**WHAT IS REQUIRED:**
Determine the number of lines in the data below that contain the string "Microsoft", and respond with that number alone.

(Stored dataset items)
_ _ _ _

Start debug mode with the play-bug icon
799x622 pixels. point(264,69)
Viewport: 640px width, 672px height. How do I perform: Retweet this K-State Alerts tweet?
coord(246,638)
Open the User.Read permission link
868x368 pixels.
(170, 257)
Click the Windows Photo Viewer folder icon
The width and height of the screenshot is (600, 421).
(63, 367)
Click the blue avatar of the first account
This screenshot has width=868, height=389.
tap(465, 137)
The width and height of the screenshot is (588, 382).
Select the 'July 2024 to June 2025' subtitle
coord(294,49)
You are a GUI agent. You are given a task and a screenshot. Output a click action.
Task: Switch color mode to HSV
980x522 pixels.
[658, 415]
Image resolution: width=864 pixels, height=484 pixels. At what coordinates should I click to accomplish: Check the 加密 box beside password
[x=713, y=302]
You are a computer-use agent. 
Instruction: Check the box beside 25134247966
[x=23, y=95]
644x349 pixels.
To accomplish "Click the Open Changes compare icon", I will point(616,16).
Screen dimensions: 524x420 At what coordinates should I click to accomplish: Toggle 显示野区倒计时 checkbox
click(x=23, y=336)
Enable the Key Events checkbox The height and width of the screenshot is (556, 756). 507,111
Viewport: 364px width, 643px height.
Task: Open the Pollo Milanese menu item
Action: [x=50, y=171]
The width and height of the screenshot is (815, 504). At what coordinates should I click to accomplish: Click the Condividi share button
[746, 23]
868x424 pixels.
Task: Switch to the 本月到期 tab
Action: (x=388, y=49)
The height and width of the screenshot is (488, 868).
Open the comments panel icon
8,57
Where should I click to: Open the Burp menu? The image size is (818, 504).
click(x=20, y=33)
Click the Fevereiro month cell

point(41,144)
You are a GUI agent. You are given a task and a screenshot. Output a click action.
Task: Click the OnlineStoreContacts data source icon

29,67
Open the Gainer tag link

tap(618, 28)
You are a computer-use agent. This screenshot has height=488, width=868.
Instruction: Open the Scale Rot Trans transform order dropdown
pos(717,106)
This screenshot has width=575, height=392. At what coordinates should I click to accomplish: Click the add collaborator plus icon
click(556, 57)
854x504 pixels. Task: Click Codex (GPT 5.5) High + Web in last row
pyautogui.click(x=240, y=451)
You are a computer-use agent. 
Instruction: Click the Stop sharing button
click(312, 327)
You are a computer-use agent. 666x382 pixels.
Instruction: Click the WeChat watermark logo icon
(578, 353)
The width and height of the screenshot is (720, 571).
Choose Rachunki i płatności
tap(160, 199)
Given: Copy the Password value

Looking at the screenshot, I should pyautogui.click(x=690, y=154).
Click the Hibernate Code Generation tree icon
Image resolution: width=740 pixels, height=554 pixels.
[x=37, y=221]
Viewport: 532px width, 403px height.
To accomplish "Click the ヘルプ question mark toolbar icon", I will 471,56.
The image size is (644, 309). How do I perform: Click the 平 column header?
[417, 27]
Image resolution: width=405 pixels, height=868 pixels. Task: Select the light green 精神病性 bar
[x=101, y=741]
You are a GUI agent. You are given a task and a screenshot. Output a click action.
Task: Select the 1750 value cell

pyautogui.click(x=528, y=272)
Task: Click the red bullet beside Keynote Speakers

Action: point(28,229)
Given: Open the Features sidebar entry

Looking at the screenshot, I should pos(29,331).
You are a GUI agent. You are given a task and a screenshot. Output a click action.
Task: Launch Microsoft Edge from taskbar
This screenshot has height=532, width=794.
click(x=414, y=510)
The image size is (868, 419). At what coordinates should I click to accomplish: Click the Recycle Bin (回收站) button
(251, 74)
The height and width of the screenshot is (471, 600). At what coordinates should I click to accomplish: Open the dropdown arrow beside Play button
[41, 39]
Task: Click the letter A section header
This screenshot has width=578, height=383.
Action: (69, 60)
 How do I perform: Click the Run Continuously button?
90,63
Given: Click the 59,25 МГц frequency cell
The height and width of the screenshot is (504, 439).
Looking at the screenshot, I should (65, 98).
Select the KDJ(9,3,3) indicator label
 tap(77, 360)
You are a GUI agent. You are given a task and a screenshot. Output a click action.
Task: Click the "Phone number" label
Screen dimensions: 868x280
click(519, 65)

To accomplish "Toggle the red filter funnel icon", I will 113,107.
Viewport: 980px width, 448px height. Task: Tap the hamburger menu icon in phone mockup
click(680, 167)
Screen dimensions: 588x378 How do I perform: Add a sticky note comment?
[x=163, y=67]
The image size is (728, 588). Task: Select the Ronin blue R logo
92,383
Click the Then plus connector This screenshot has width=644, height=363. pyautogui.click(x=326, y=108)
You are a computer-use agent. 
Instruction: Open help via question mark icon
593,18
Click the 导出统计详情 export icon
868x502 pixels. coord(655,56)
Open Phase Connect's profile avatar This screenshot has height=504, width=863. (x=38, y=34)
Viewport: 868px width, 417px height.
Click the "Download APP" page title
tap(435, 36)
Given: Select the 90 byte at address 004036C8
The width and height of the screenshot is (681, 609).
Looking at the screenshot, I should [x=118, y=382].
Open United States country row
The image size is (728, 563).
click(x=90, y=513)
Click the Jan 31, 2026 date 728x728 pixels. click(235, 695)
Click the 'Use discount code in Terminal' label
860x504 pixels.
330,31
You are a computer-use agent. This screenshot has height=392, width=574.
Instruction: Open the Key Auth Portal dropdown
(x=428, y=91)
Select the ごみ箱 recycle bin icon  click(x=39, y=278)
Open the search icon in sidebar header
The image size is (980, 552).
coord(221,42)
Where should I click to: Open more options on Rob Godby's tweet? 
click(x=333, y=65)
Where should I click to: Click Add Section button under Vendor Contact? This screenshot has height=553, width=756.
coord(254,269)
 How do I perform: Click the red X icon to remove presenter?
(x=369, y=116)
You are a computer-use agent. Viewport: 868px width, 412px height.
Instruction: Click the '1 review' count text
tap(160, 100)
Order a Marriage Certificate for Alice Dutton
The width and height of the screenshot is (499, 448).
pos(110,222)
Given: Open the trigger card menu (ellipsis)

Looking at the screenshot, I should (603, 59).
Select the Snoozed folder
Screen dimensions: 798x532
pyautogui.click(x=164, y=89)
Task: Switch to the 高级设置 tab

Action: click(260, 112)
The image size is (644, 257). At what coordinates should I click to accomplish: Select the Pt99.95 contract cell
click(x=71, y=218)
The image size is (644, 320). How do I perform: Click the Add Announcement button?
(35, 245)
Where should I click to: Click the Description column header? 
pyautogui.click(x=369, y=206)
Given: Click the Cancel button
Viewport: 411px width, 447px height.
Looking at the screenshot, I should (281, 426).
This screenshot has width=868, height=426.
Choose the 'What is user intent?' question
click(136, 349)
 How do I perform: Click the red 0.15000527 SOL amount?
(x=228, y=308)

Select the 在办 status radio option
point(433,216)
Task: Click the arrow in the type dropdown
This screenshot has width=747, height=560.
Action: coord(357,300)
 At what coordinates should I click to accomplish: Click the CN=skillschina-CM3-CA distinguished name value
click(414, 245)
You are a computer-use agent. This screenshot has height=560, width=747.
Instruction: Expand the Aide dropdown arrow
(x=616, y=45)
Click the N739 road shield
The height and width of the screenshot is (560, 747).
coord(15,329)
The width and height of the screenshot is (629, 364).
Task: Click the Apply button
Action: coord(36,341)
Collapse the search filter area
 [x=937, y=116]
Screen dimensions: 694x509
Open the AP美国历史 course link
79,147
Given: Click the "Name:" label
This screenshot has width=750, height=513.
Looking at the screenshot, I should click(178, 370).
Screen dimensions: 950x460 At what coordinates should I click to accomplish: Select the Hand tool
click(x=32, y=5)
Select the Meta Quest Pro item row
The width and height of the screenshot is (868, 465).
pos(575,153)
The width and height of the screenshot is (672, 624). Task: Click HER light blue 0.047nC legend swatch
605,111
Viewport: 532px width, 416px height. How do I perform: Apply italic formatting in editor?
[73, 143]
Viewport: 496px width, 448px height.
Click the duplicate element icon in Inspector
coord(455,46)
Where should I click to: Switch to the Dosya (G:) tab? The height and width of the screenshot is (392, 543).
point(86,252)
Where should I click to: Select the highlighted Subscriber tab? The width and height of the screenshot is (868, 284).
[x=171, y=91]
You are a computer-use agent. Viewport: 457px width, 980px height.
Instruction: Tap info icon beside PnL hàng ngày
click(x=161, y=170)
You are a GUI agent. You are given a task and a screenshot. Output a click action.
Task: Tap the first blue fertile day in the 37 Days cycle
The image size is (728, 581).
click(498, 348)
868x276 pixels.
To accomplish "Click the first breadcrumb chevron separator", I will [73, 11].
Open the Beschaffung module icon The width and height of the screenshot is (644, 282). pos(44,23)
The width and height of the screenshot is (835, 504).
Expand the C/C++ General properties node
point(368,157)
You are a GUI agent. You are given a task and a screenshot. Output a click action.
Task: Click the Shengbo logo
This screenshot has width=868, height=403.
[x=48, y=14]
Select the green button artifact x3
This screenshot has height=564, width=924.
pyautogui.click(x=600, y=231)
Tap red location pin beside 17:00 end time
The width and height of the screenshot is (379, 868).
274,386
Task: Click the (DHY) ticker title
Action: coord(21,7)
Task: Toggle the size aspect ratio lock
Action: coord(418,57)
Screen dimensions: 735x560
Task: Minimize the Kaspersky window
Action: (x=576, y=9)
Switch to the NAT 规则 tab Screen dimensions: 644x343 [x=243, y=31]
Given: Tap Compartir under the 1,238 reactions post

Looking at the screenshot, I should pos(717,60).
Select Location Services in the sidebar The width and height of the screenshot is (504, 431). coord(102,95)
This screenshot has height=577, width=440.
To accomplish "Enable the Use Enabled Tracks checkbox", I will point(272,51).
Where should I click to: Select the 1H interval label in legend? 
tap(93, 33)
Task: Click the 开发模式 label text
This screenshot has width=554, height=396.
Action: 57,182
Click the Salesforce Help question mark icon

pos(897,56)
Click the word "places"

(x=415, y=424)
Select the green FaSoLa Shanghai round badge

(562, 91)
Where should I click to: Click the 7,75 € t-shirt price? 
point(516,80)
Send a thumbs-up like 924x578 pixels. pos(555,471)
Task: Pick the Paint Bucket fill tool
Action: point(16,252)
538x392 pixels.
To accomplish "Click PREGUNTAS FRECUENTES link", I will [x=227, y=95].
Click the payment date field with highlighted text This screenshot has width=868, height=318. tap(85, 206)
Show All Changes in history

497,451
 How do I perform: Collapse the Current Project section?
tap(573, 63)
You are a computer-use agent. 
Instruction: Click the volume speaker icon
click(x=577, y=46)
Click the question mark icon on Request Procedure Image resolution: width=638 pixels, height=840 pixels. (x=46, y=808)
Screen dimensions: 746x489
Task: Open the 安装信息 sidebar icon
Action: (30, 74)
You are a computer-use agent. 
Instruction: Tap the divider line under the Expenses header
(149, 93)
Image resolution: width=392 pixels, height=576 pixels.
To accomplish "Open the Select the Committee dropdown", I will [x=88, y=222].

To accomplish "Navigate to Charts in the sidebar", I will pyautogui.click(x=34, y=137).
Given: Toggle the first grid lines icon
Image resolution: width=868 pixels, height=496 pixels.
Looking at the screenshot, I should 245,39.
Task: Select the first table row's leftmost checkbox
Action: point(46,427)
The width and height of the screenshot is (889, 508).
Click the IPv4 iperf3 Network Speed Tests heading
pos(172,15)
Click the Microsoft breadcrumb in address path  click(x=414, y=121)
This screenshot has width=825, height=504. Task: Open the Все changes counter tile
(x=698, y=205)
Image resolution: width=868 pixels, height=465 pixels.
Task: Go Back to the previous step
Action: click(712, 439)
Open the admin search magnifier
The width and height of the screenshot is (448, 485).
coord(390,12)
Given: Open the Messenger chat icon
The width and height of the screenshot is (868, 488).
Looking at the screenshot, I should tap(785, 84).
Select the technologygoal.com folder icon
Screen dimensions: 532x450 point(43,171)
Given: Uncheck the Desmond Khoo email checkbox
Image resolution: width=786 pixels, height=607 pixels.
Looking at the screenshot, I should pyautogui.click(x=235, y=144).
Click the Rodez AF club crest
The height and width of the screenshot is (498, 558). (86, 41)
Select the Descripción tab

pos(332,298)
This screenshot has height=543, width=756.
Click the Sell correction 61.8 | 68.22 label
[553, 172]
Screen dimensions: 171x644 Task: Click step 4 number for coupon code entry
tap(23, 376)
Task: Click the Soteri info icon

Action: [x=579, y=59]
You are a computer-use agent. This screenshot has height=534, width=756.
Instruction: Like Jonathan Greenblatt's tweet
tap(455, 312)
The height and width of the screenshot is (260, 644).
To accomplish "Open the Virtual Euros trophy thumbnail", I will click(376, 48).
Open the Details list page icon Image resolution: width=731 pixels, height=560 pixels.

_ _ _ _

**EXERCISE RESULT:**
2